Grand average ERP waveforms highlighting waveforms for American taboo, British taboo, and negative words averaged across all electrode locations (Fz, FC1, FC2, Cz, CP1, CP2, and Pz) included in the statistical analyses. Dashed vertical lines indicate the time segments used for statistical analyses of N400 (300-500 ms) and LPC (500-700 ms)

Fig. 6
figure 6

Voltage maps of ERP difference waves showing the LPC at 500-700 ms. The scalp distributions of the LPC (500-700 ms) effects were obtained by subtracting negative words from each of the American taboo (left) and British taboo (right) conditions.
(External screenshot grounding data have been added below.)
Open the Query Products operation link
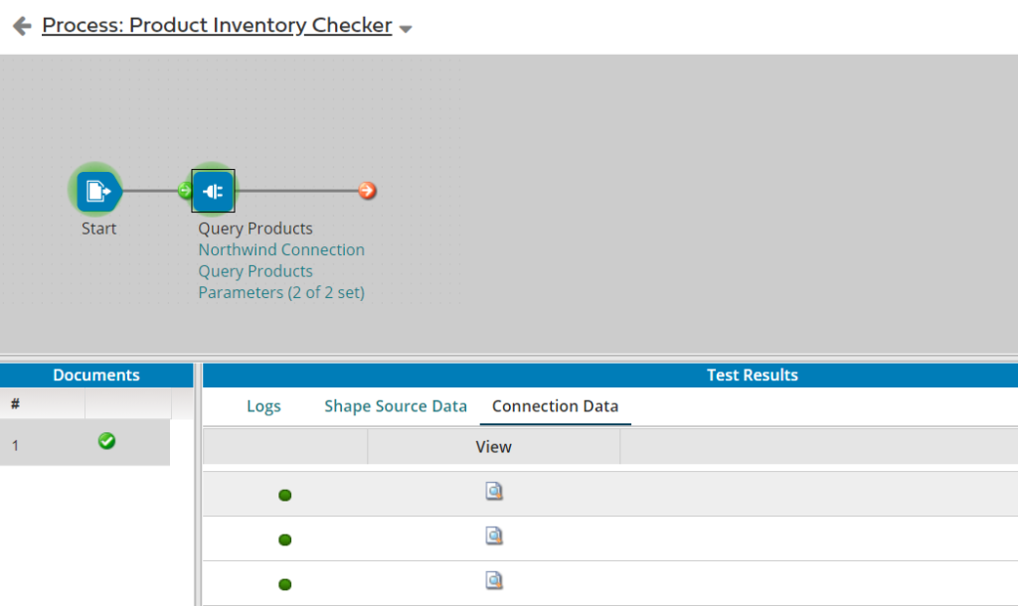 point(255,271)
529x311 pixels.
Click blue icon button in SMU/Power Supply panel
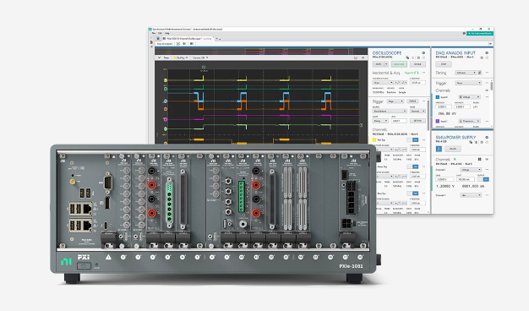coord(439,149)
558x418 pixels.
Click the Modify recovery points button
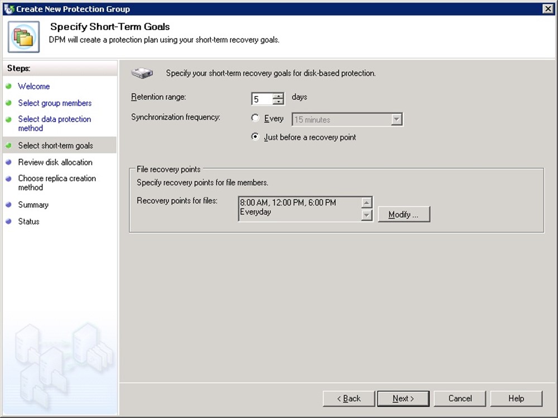[x=403, y=215]
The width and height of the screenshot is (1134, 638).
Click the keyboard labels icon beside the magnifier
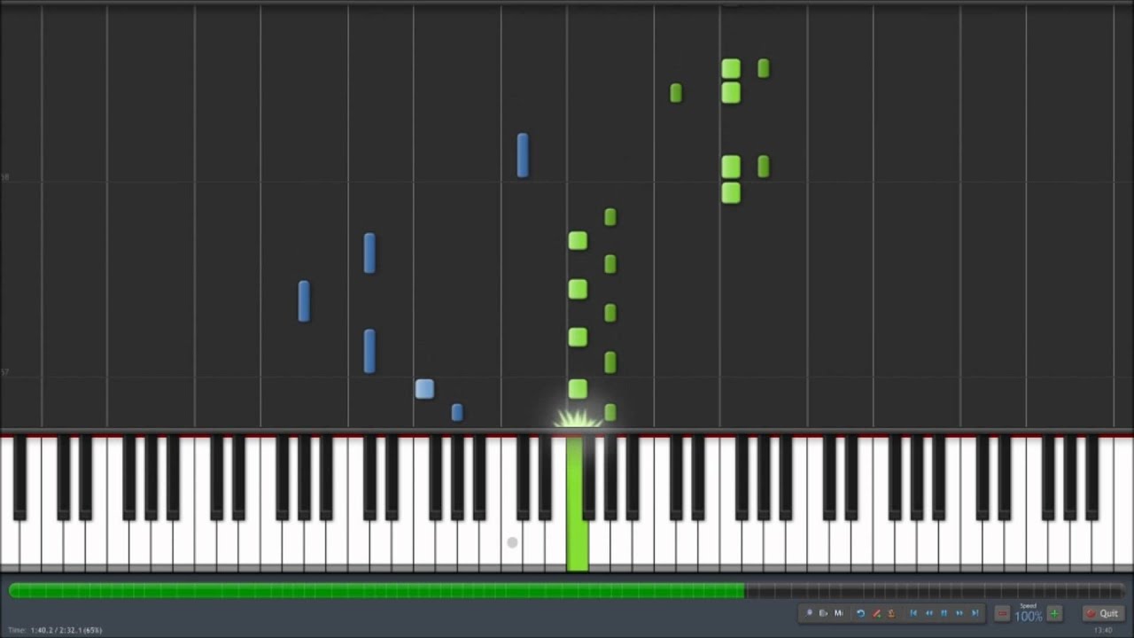click(x=823, y=613)
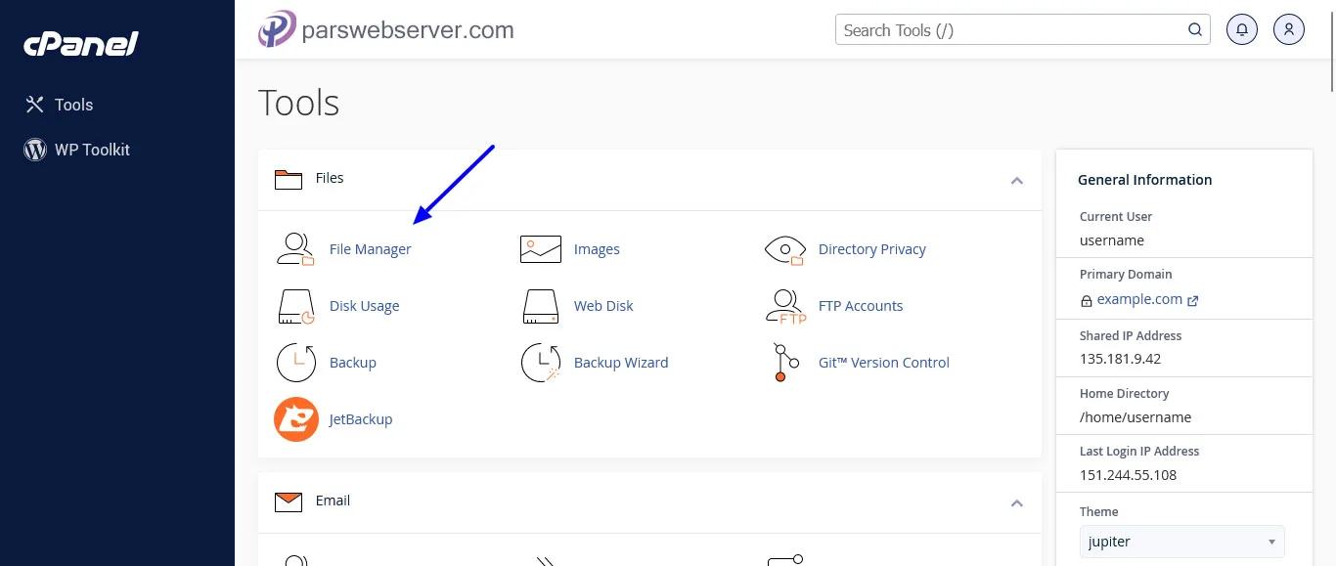Viewport: 1336px width, 566px height.
Task: Open Git Version Control icon
Action: coord(780,363)
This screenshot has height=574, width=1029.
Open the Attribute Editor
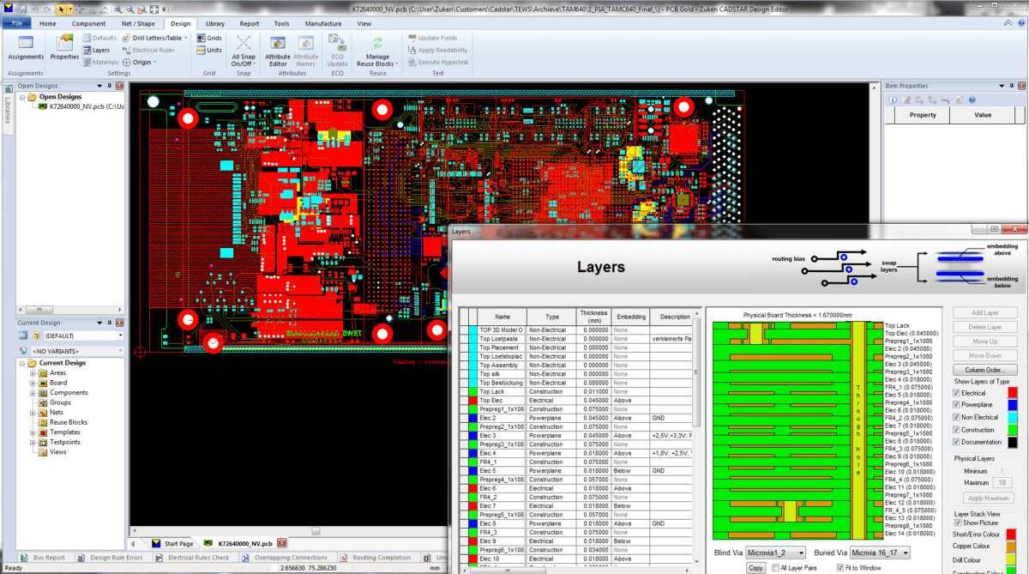276,52
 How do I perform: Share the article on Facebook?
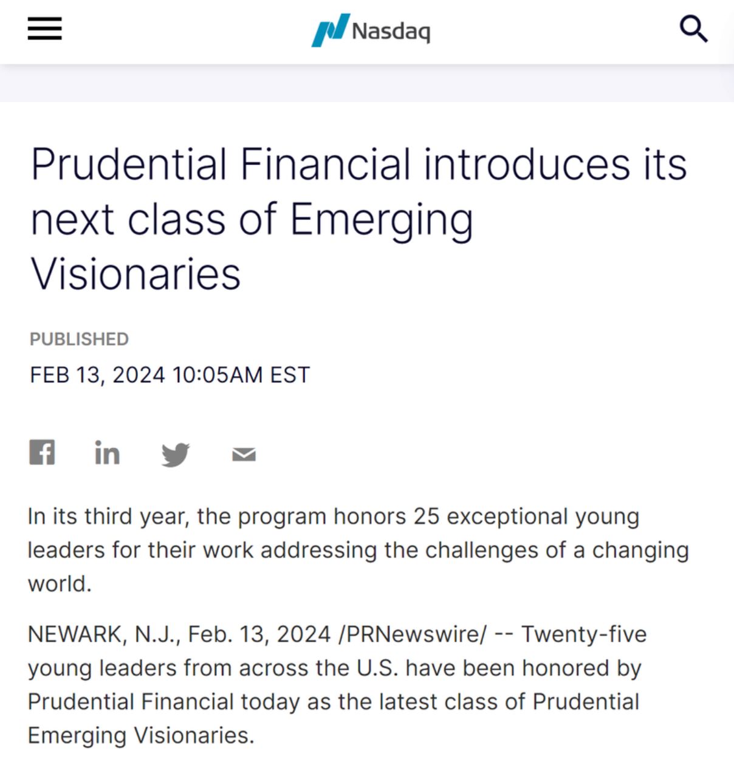[x=42, y=452]
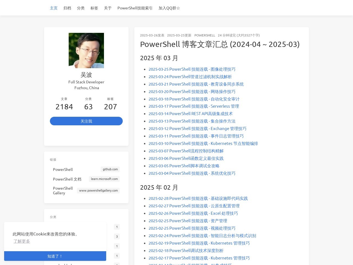This screenshot has height=265, width=353.
Task: Open the 归档 archive menu item
Action: click(67, 8)
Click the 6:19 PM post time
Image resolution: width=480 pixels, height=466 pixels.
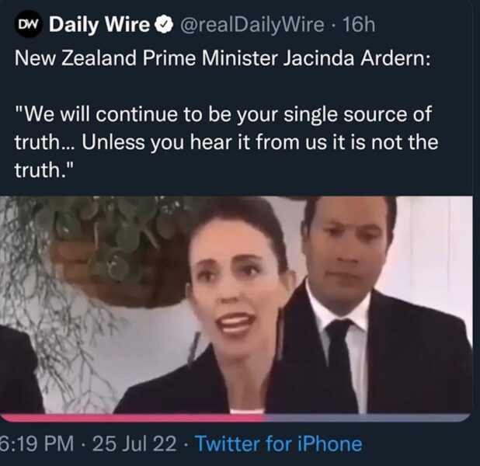tap(37, 443)
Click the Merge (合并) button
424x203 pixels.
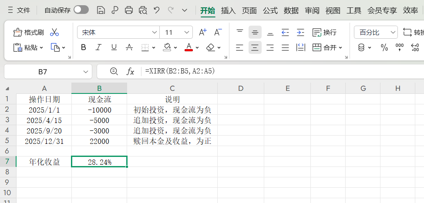pos(327,47)
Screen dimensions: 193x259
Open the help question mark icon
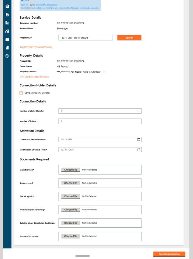(7, 56)
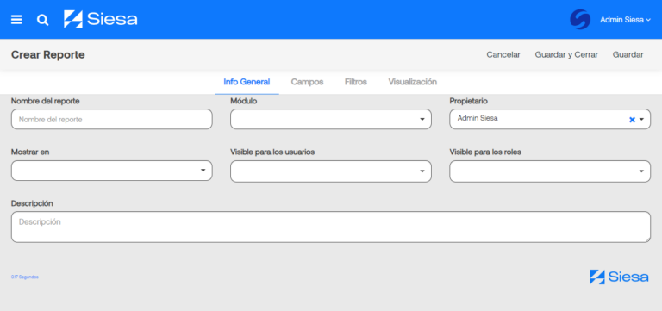Click the Admin Siesa avatar icon
Image resolution: width=662 pixels, height=311 pixels.
[x=579, y=20]
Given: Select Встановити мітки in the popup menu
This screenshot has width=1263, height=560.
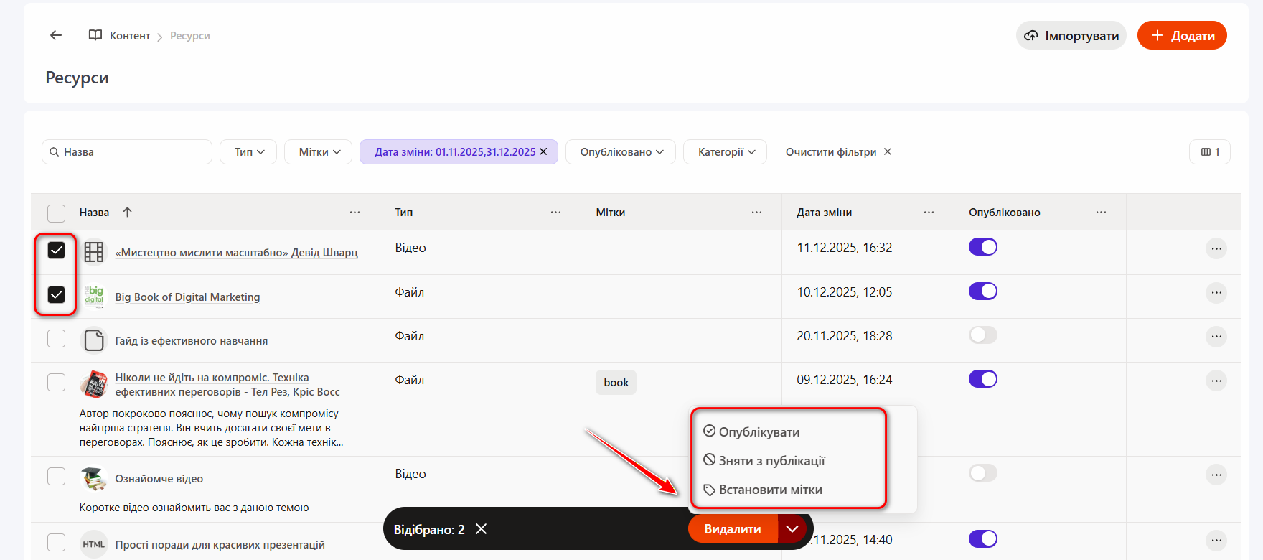Looking at the screenshot, I should point(770,490).
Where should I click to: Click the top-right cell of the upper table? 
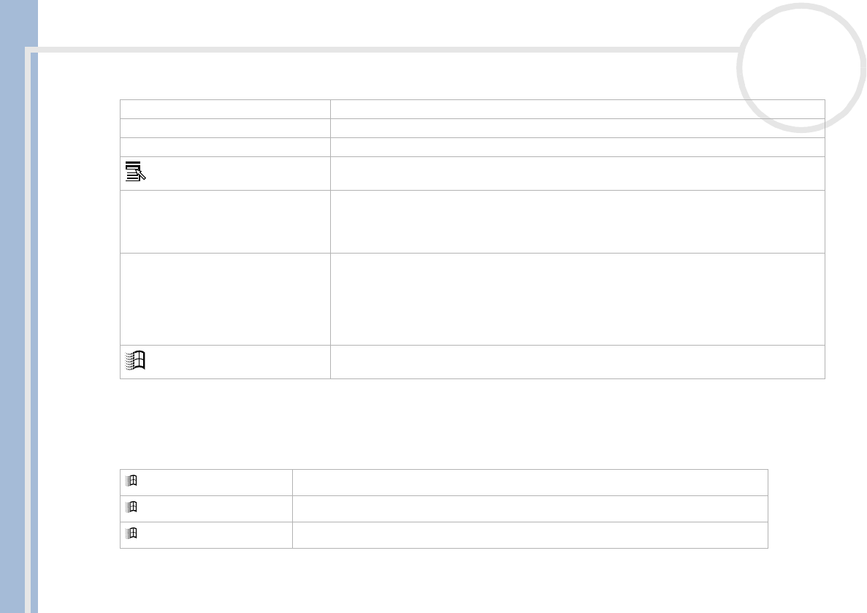click(x=577, y=109)
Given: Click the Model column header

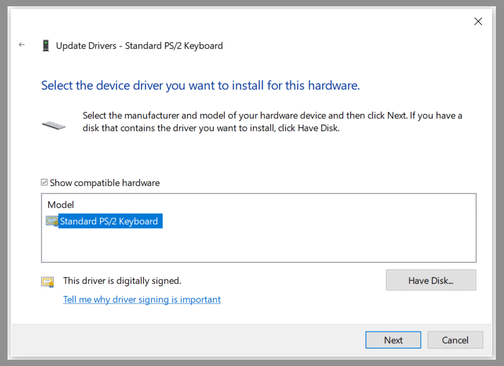Looking at the screenshot, I should [61, 205].
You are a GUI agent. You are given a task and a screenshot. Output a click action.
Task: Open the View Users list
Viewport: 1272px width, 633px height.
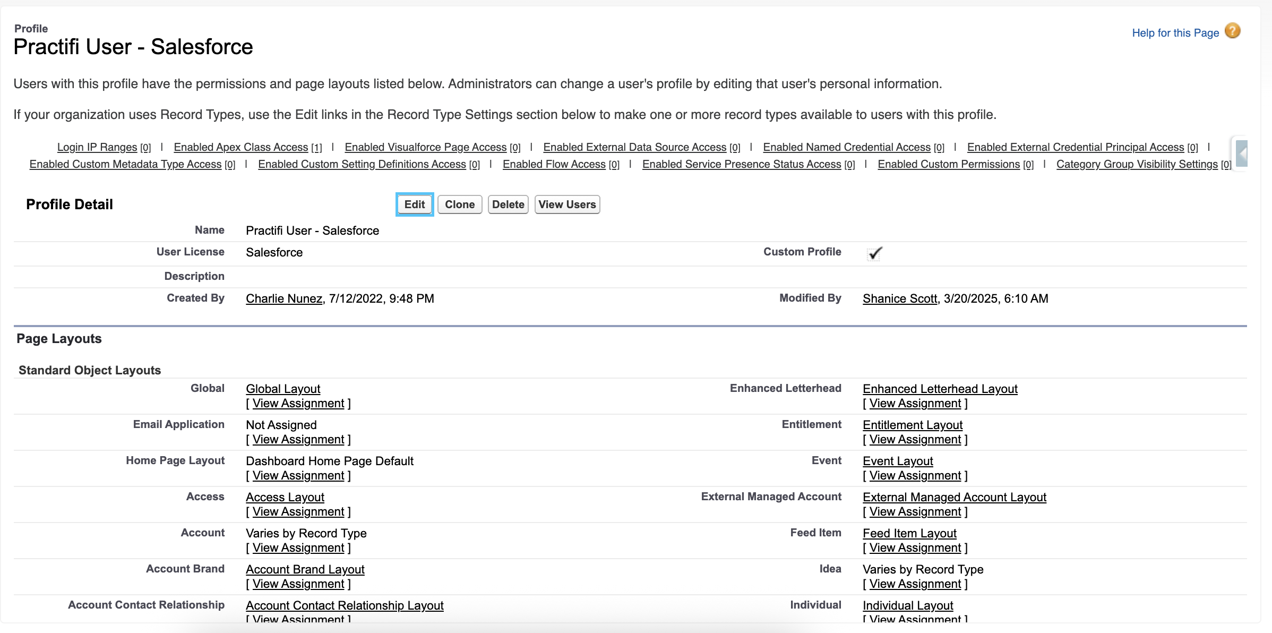pos(567,204)
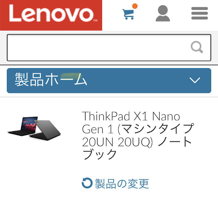Click the ノートブック text in the title
218x205 pixels.
(137, 148)
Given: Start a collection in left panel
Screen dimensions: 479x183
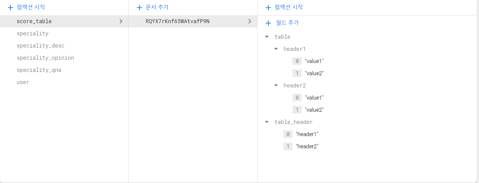Looking at the screenshot, I should [26, 7].
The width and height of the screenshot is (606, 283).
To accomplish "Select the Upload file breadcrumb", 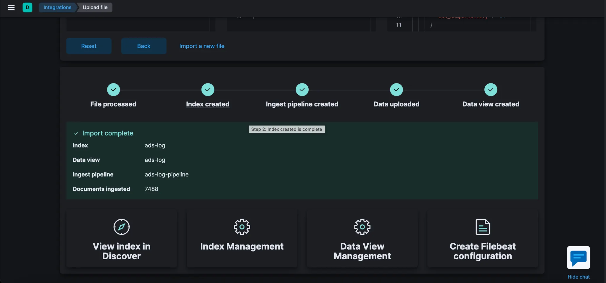I will pos(95,7).
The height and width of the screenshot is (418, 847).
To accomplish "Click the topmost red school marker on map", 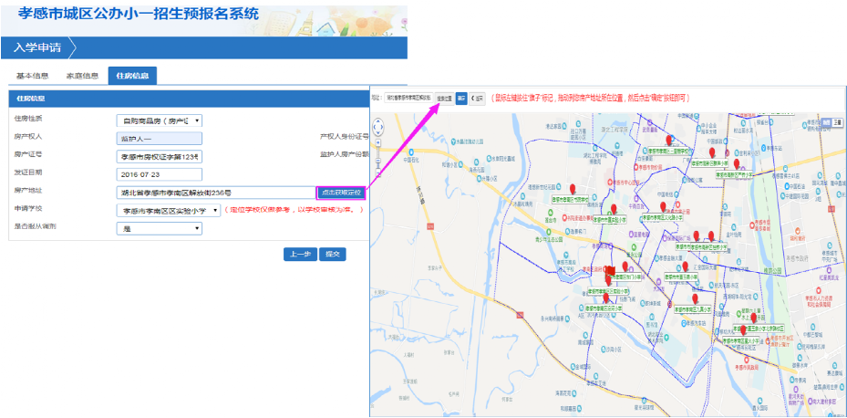I will pos(670,140).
Spherical spline interpolation was used

Exploratory correlation between item-wise LPC amplitudes and item (word) properties

We conducted an exploratory, stepwise regression analysis of valence, arousal, comprehension, and taboo ratings from the Norming Survey and the item-wise LPC amplitudes for each word to provide additional evidence that the differences in the LPC amplitudes can be attributed to the words’ tabooness. In this analysis, the mean LPC amplitudes were calculated for each AT and BT item and then correlated with each item’s rating scores. Please note that in this item-wise analysis data is compared across two independent samples of participants, the American group from the Norming Survey and the participants from the EEG experiment. This correlation represents a strong test of the contribution of tabooness to the LPC amplitude because it shows a relationship between data from two different samples. For AT, the regression returned taboo rating as a significant contributor to the LPC amplitudes, r = 0.41, p = 0.026, but none of the other variables were significant, F(1,27) = 5.6, p = 0.026, with an R2 of 0.413. For BT, the regression did not return a significant variable, F(1,27) = 0.1, p = 0.97, with an R2 of .02. Figure 7 illustrates this finding showing that for AT words (A) the LPC amplitude is more positive the higher the taboo rating, but no such effect was seen for BT (B).

Fig. 7
figure 7

Scatter plots of correlations between tabooness ratings from the norming survey (x-axis) and mean amplitudes (y-axis) in the LPC time window (500-700 ms) for individual taboo words in the ERP experiment. Mean amplitudes were averaged across all electrodes included in the analyses (Fz, Cz, Pz, FC1, FC2, CP1, and CP2). (A) Significant positive correlation for American taboo words. (B) No significant correlation for British taboo words

Discussion

The current study examined whether context of acquisition influences taboo word perception. We used taboo words due to their reliance on social context during acquisition. Additionally, we kept the test language constant to minimize the influences from proficiency and age of acquisition, by presenting American readers with taboo words in American and British English. We included nontaboo negative, positive, neutral, and pseudo-words for comparison. LDT behavioral results showed a processing advantage for American taboo words, which had a higher proportion of hits and faster RTs as compared to other categories. British taboo words had a lower proportion of hits and were slower than all other categories of words. ERP data showed that American taboo words elicited more positive LPC amplitudes as compared to British taboo and all other, nontaboo words. A regression analysis of item-wise LPC amplitudes and taboo ratings as well as comprehension, valence, and arousal showed that the more taboo an American taboo word was, the larger the LPC amplitude was. There was no difference in LPC amplitudes for British taboo words as compared to non-taboo words, nor was there a correlation between their taboo ratings and LPC amplitudes.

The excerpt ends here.